BRIGHTFALL by Jaime Lee Moyer (BOOK REVIEW)
When I first heard that there was going to be a magical Robin Hood story that picked up years after the heyday of the Merry Men, and focused on Maid Marian as a hedgewitch, I was pretty much in shock, because you could not find a more perfect concept for me. I’m pleased to say that Brightfall was actually even better than I imagined, and has become a firm favourite I think I’ll return to many times over the years.
Brightfall is written in a lyrical, but never overblown, style that perfectly evokes the landscape and world of medieval England, and layers magic in so seamlessly that you feel like anything could happen. It reads like a fairy tale, which I think is helped in part by the similar-but-not-the-same almost-familiarity of the characters – we know what we’re expecting, and it’s delightful to see it twist away from us.

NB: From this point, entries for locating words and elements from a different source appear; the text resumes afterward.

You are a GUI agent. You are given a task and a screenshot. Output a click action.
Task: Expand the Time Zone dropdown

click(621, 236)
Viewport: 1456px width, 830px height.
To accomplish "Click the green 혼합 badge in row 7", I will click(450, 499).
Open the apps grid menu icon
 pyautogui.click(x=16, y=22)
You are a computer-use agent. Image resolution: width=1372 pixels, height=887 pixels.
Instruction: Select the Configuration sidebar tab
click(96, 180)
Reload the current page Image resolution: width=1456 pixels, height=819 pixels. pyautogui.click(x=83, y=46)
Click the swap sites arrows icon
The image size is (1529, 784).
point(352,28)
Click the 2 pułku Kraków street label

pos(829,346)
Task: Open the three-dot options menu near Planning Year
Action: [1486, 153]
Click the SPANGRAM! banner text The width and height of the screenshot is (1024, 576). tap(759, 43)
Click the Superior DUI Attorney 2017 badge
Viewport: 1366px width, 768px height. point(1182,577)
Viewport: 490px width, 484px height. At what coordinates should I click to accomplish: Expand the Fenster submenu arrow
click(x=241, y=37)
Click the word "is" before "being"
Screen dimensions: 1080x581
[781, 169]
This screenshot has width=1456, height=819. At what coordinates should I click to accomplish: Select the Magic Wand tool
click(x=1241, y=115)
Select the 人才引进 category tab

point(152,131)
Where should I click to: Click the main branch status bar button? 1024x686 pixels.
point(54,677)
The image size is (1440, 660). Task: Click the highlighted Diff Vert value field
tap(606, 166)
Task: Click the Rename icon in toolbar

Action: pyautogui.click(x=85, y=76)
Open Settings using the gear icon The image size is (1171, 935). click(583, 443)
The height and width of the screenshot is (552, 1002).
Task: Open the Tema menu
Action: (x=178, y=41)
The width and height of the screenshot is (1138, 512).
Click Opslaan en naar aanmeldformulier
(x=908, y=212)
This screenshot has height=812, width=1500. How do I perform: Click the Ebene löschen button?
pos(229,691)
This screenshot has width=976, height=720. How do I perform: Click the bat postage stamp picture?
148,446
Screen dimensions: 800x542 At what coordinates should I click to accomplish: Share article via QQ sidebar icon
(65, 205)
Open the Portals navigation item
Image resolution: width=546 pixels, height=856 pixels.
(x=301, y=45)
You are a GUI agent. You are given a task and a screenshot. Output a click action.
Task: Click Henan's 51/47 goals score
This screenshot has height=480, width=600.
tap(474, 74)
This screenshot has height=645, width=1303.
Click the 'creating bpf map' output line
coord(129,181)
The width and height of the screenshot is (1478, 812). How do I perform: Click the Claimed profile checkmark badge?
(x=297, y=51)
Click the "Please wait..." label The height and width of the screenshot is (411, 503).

The story picks up with Marian twelve years after the Merry Men hung up their tights, and she became one of my favourite heroines I’ve ever read shortly after she first appeared on page. She’s the mother of twins – fathered by Robin, though not parented by him – and her quiet life as a mother and hedgewitch is shaken by the discovery that the ex-Merry Men are dying one by one. Friar Tuck asks her to try to solve the mystery and deal with any curse she finds, which requires Marian to team up with Robin, with whom she has an extremely complicated relationship. Robin himself is deeply unwilling to help – due to his commitment to the church (which he abandoned Marian and their children to serve), he wants little to do with magic. Solving the mystery will force them both to confront their own demons, the Fae, and the continuing changes to England that are coming about as magic wars with the movement of history.
Marian is one of the most realistic women I’ve ever read – she’s had to rely on herself to get by for a long time, and she is deeply competent as a witch, as a mother, and as a general human being. She’s kind, and clever, and capable, and bitter about the hand that Robin has dealt her. She’s respectful of magic, and therefore magic is, to a certain extent, respectful of her. As someone with a deep interest in witchcraft and the magic of English woods, I loved every one of her interactions with the Fae and other magical folk of the forest – the folklore research is evident, and deftly woven into Marian’s character. What I loved most about her is that she’s no sunshiney, ideal heroine, just a woman getting on with what she has to do. She feels strong and real – how wonderful to have a slightly older heroine with some genuine experience informing her actions! The supporting characters are wonderfully drawn too, and I don’t think there was a single one who wasn’t a beautifully realised, realistic person (even down to the tame-ish vixen who lives with Marian). Another of my favourite things is also true in this book: the landscape itself has a personality, and it’s richly and vividly evoked in every scene.
This is a quiet book, for all it has murder, mystery and plenty of action. The meat of the story is between the lines: in the strained relationship between Marian and Robin; in the way the Fae view humankind; in the way Robin’s religion wars with his heart. Brightfall may have fae lords and dragons, but it’s about people (and dragons are people too) in all their messy, tangled, emotional glory. I don’t know if I can sing its praises enough, given how much I utterly adored it – it feels like a walk in the woods, or story told around the campfire. It’s the absolute epitome of what I look for in a book – a rich feeling of a story, where you’re having fun while you read, but subtly, underneath, the book is changing you, nestling in your heart. It is gorgeous. Marian is a heroine I will treasure, and I feel like every time I read this, it will take me back to that wonderful feeling. It’s unmissable.